--- BEGIN Excerpted text ---

Ben Lack: I’m with Tommi Uhari from LIQUM.  Thanks so much for being with us today.
Tommi Uhari:  Thanks, Ben.
Ben Lack:  I would like to start our conversation off by having you just tell us a little bit about who you guys are?  What do you guys do?  Where you guys from?  Who are your customers?
Tommi Uhari:  We are a company who is kind of trying to solve a problem of continuous water quality assurance, so we’ve seen a problem in the way that most of the portable water is monitored in the world today.  First of all, in the Western World, all of the water is monitored.  There is kind of a sampling programs, you know samples are taken at daycare or schools or kind of… according to different regulations in different countries.  They are shipped off to a laboratory and then the water is tested.  The dilemma with this approach is that the results are always available after the water has been consumed.  The only early warning system that most water companies have in place for whether the water that people are drinking is not of sufficient quality is that the people are calling the water company and complaining about some stomachache or other things like.  We have developed a realtime solution that basically is a probe, the size of this water bottle, that basically is connected to the water by applying.  It measures the change in the water quality.  Basically, if the water company knows that there is a certain time that the water quality is good, if there is a significant enough deviation to that, our system will send off an alarm, and the water company can take appropriate action.  What we advocate is the philosophy of moving from time or sample-based system to a continuous monitoring solution that can give an earlier warning and can also kind of, in some cases, reduce the need for sample taking.
Ben Lack:  There are a lot of different elements that could impact if water is good or bad or harmful or not harmful.
Tommi Uhari: That’s right.
Ben Lack:  How does your system figure out what the issue is?  What is it actually capturing, as far as data is concerned, in a realtime format?
Tommi Uhari:  Our system is based on a measurement of electrochemistry.  It’s kind of complicated.  It’s a neural network calculation of like what’s the overall iron consistency in the water?  This does not find all the possible contaminants, but it is pretty good for a wide range and it is very sensitive.  The system is very robust.  It runs off a battery depending on the frequency of the measurement for 1-3 years, so lets say it detects many changes in the water quality and it can give you an indication that you really need to take a sample and better analyze it what exactly is the consistency change in the water.  Our system does not tell you the exact change, but it tells you that there is a change and then you should do something about it.  It’s like having a fire alarm in the house.
Ben Lack:  So is there a one size fits all probe? Or are there probes that are sized based on the size of the pipe?

--- END Excerpted text ---
--- BEGIN Excerpted records ---

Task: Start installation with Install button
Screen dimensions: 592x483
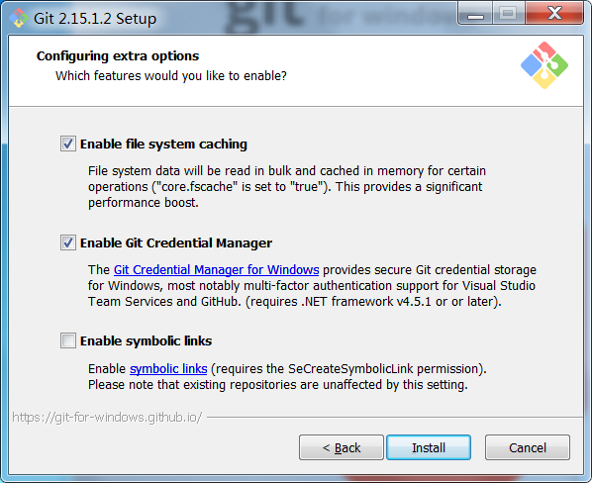Action: click(429, 447)
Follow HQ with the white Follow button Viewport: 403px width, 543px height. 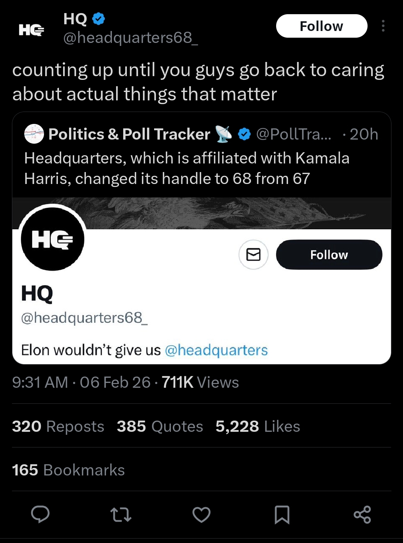tap(321, 26)
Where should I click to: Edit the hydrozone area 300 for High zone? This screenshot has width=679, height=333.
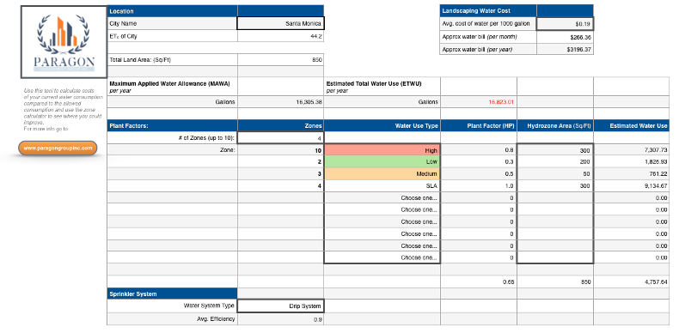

--- END Excerpted records ---

#### Your goal
Write the next part of the water-monitoring interview, picking up right after its last line.

#### The result
Tommi Uhari:  Basically, the probes are one physical size, and they can be either fitted directly into a pipe, or there can be a kind of side flow out of the pipe and the probes fitted into that.  Then, for different applications, we have a kind of way to select the electrode material, so that they are more sensitive to certain substances.  We have developed a couple of specific solutions for that depending on the type of area that our customers are targeting.  I would say the most popular solution that we have is the clean water probe that is kind of usable either, let say, if you were doing a bottled beverage like source water, or if you are trying to monitor how is the production process that you are running to create portable tap water; how’s that working?
Ben Lack:  As somebody that’s an expert in water sustainability, can you share with us some of your thoughts on where you see the differences and how the different parts of the world are tackling water problems?  The issues happening in Europe are much different than some of the issues that are going on in Asia or in the States, so how do you guys as an international company handle the differences?  What are those differences?
Tommi Uhari:  Basically what we see is that there is an underlying issue that is the same all over the world, and it is the fact that with increasing population we are kind of using the world’s resources more and water is one of those resources.  In any area where the population density is growing or industry is growing or agriculture is growing, we are basically using more water than we have used before.  What we see is that the water resources capability to replenish themselves is becoming more and more limited.  United Nations has coined a term called, The Water Safety Plan and it means that basically instead of only measuring the water at its consumption point, you try to figure out that in each water case like what’s the best upstream method for controlling the water quality and that’s what we advocate- that you should measure the point of consumption, but you should understand the process for creating the water in that case and go upstream there.  We see that this phenomenon is actually the same all over the world.  There are some problems that we see in parts of the developing market where, let say, the water distribution pipeline can be the weak link of the system, and there, let say, it’s difficult to find solutions, without kind of working on the distribution system itself, but if your distribution system is in shape or in good enough shape, water quality monitoring can help you in the right way to allocate your investments and in providing better water quality for your customers.
Ben Lack: So, I’m a potential customer and you come to me and you say that you saved me on the lag time between finding out when a problem is actually occurring.  You will provide that to me on a realtime basis, so that we can be more proactive in identifying or addressing the issue.  Give me a quantifiable reason on why that matters to me?  How do I make the business case to the decision maker or for you to a potential customer that really finally gets them to say, okay we need to incorporate LIQUM technology into what we are doing on a daily basis.
Tommi Uhari:  Yeah, so we see too many cases.  First of all, the people who are already providing drinking water for consumers.  Here, let say, the LIQUM Technology provides an additional early warning system and an alarm into possible changes in the way that you create water and let say you probably want to know as quickly as something has changed, so that it’s usually better.  That is what many of the water plant managers tell us that this system helps them sleep better at night because they know that this is an additional stop gap for any issue that they see.  Then, the industrial applications where our solution can be used, it can be used for clean water control, but in reality our technology works for controlling most liquids.  We have had customers, lets say, in the paper or in the mining industry that they benefit from using our system that are measurable in the millions of dollars.
Ben Lack:  Wow.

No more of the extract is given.